Foi considerado o conjunto das seguintes séries: produção, consumo, exportação e preço médio de exportação, sendo cada carne analisada separadamente. Além das previsões dessas séries, também foram calculados seus respectivos intervalos com 95% de confiança. Deve-se ter uma atenção especial com relação ao tamanho do período projetado, pois, quanto maior ele for, maiores serão os erros de previsão, isto é, a amplitude dos intervalos.

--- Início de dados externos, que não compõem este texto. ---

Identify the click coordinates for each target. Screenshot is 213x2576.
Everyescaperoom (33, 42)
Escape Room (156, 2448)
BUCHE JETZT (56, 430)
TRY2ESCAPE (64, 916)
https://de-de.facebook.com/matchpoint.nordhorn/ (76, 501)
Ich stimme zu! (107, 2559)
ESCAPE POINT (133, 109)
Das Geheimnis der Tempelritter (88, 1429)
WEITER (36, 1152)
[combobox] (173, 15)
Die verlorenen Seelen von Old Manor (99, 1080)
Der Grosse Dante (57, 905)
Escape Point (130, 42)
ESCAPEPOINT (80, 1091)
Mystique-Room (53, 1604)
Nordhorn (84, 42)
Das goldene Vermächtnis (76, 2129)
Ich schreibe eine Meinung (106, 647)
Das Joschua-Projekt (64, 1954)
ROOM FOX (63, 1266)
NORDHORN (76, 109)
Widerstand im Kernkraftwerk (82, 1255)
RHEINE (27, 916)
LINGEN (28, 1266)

As projeções refletem o comportamento das séries durante o período de 1972 a 2009, e o foco de análise abrange o horizonte 2010-2020. Tais projeções foram produzidas com base nos dados da Abiec (2010), Abipecs (2010), Conab (2010), Brasil (2010), FAO (2010) e USDA (2010).

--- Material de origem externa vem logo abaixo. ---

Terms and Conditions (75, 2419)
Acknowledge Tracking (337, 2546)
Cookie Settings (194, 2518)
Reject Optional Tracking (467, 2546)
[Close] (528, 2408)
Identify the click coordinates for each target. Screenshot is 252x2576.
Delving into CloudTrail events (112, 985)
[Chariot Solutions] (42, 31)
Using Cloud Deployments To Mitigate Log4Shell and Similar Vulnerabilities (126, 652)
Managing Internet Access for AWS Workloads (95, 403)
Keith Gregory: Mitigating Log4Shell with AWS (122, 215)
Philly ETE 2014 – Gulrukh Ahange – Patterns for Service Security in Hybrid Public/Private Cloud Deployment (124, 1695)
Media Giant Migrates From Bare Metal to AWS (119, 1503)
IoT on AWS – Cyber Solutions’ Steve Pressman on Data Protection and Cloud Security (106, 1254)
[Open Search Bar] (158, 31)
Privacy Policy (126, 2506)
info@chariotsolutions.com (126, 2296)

Neste estudo, também foram calculadas as taxas anuais de crescimento de todas as séries de carnes. Tais taxas foram estimadas estatisticamente por meio de um modelo de regressão linearizável com forma funcional y = abt, onde t representa o ano e y a produção, o consumo, a exportação ou o preço de exportação anual. Aplicando logaritmos neperianos, obtém-se logy = α + β t onde α = loga e β = logb. A taxa anual de crescimento é dada por eβ - 1. Todas as taxas das séries foram testadas estatisticamente quanto à hipótese nula H0:b-1=0 (taxa de crescimento igual a zero). Os desvios padrão das taxas foram determinados via método delta através de expansão de Taylor (SOUZA, 1998).

3. Resultados e Discussão

O uso dos modelos de previsão via representação markoviana em espaço de estados e Arima, requer estacionariedade da série, e para isso foi aplicado em todas as séries o Teste de Raiz Unitária de Dickey-Fuller Aumentado (ADF), com intercepto e tendência, em nível. Nos casos em que se detectou presença de raiz unitária, o teste foi refeito, na primeira diferença.

3.1. Carne Bovina

Como pode ser visto na Tabela 1, o teste detectou a presença de raiz unitária nas séries: produção, consumo, exportação e preço de exportação, indicando a não estacionariedade das mesmas. Após a primeira diferença, as séries tornaram-se estacionárias, conforme Tabela 2.

Todas essas séries foram projetadas conjuntamente com o uso da representação markoviana em espaço de estados. As previsões com os seus respectivos intervalos de confiança são mostrados na Tabela 3 e na Figura 1.


Pode-se notar na Figura 1 que as projeções estão em conformidade com as observações e os melhores ajustes são para a produção e o consumo. O mercado de carne bovina apresenta tendência crescente em todas as séries analisadas.

3.2. Carne Suína

De acordo com a Tabela 4, o teste aceitou a hipótese nula de existência de raiz unitária nas séries: produção, consumo, exportação e preço de exportação, confirmando que elas não são estacionárias. As séries tornaram-se estacionárias aplicando-se a primeira diferença, como pode ser visto na Tabela 5.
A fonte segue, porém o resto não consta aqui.